NaNa Eadds is a freshman athletic training major from Toccoa, GA. // Photo Courtesy of NaNa Eadds

Maria Allocco, Staff Writer

Every year colleges have students around the world attend their institutions. Whether incoming freshmen or rising seniors, some students have to find a way to cope with being far away from home. Some people go to college right in their hometown, but others come from hours — or in some cases — days away.

For many people, they go to a college where it feels like home. The smell of the Georgia mountains, the pretty scenery and being located in a small southern town is the definition of Piedmont University. In some cases, it is a student’s home away from home. Jennifer Ewald, from Germany, is one of these cases. She is a senior double major in English and pedagogy with aspirations to become a teacher.

Jennifer Ewald is a senior double major, majoring in English and pedagogy, from Warstein, Germany. // Photo Courtesy of Jennifer Ewald.

“A direct flight is 13 hours, but having a layover it can take up to three days depending on the flight ticket you get,” said Ewald. “You also have to keep in mind that there’s a six hour time difference between the United States and Germany.”

Being that far away from home has its own challenges. For Ewald, it’s the first time she has been away from home or in a different country without her parents.

“I don’t get to talk to my parents often because of the time difference, so when I do get the chance, it’s as if I have to catch up on the past couple of days that have happened,” said Ewald.

However, through her college years, Ewald has found her niche within the Piedmont family.

“People here are so nice, and the hospitality made me feel so welcomed,” says Ewald.  “Since the luggage weight for flying is only 50 pounds there was only so much I could take here to school, so people offered to give me lots of stuff I would need once I arrived on campus. Some of those things were pillows, blankets, a comforter for my bed and even a couch for my room. I was beyond grateful.” 
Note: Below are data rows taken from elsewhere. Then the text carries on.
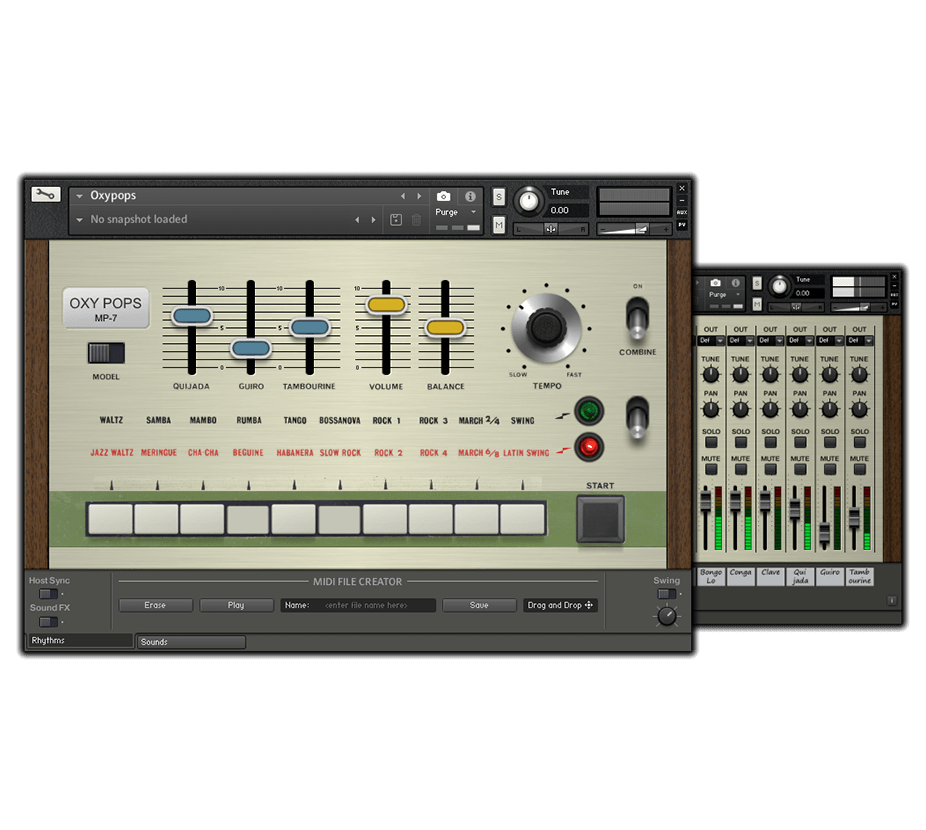Enable the Sound FX switch
The width and height of the screenshot is (926, 830).
(47, 621)
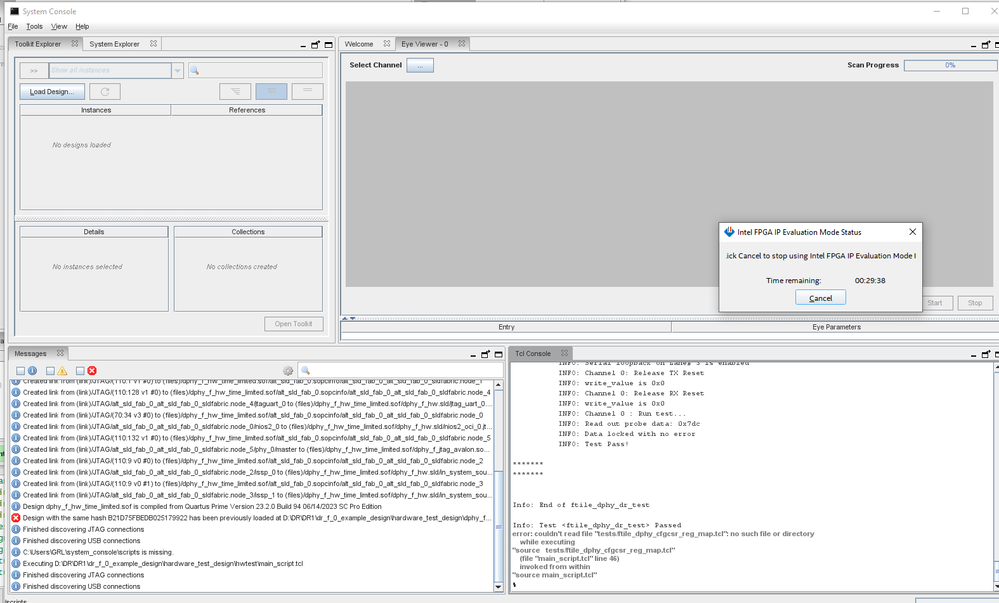Choose the flat list view icon
999x603 pixels.
[x=307, y=91]
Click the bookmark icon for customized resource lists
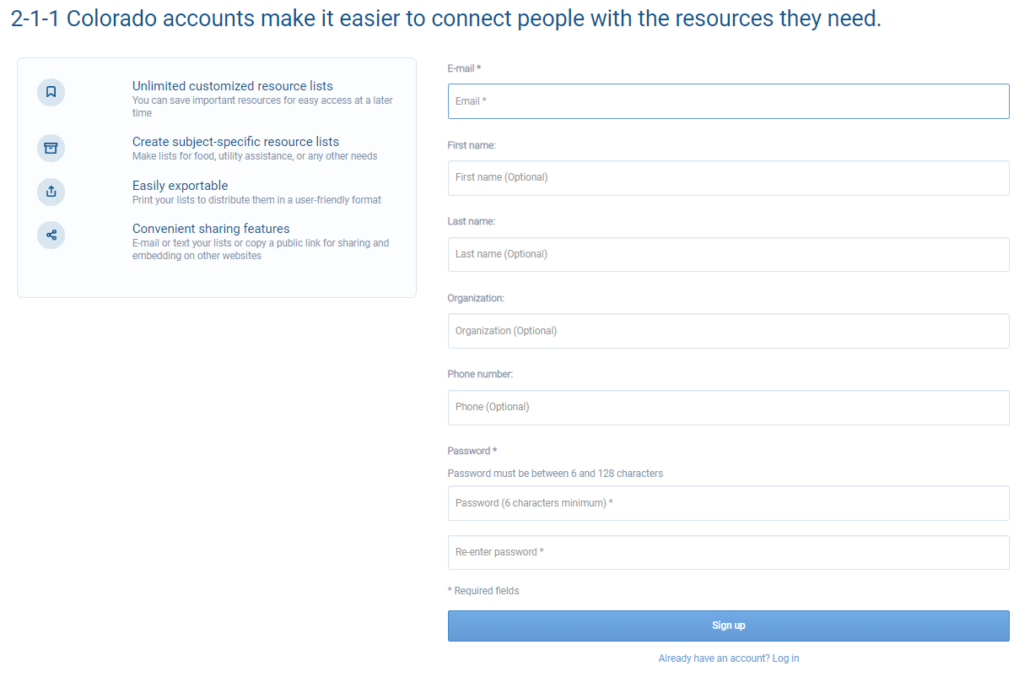This screenshot has width=1030, height=688. tap(51, 92)
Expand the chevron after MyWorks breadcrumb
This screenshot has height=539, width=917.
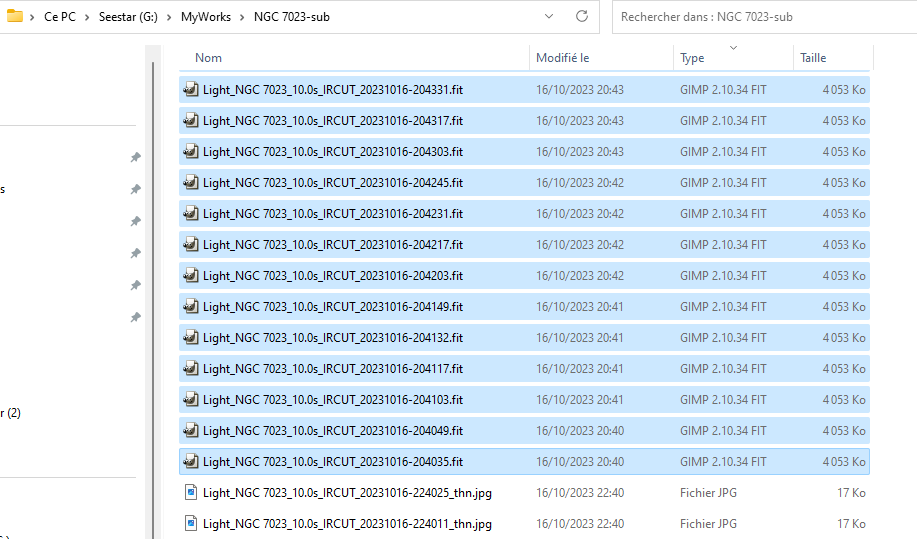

Being so far away from home, Ewald isn’t able to have a car on campus and has to rely on making friends to help her out when she is in need.

On the flipside, there are also students who come to Piedmont that are less than an hour down the road. NaNa Eadds is a freshman athletic training major from Toccoa, Georgia, roughly 20 minutes away from Piedmont. She came to the university simply for the fact of being close to home and being able to be close to her mom and siblings.

“I have five siblings and they’re my everything,”  said Eadds. “I wouldn’t know what to do if I couldn’t go home every weekend to see them and my parents.”

Since Eadds is near her hometown, access to a car is no problem as opposed to Ewald’s circumstance. Eadds has grown up  in Northeast Georgia her entire life.

“For people who live far away from college, that takes a special kind of person,” says Eadds. “You can’t go home when you want, and I know everyone misses their parents — whether they want to admit it or not.” 

The 2021-2022 freshmen class for Piedmont is the most diverse class the institution has ever seen. There are students from Cameroon, Germany, Honduras, India, Peru, Greece, Jamaica, Equatorial Guinea, as well as 25 different states. And they comprise the roughly 1,200 students that call Piedmont home.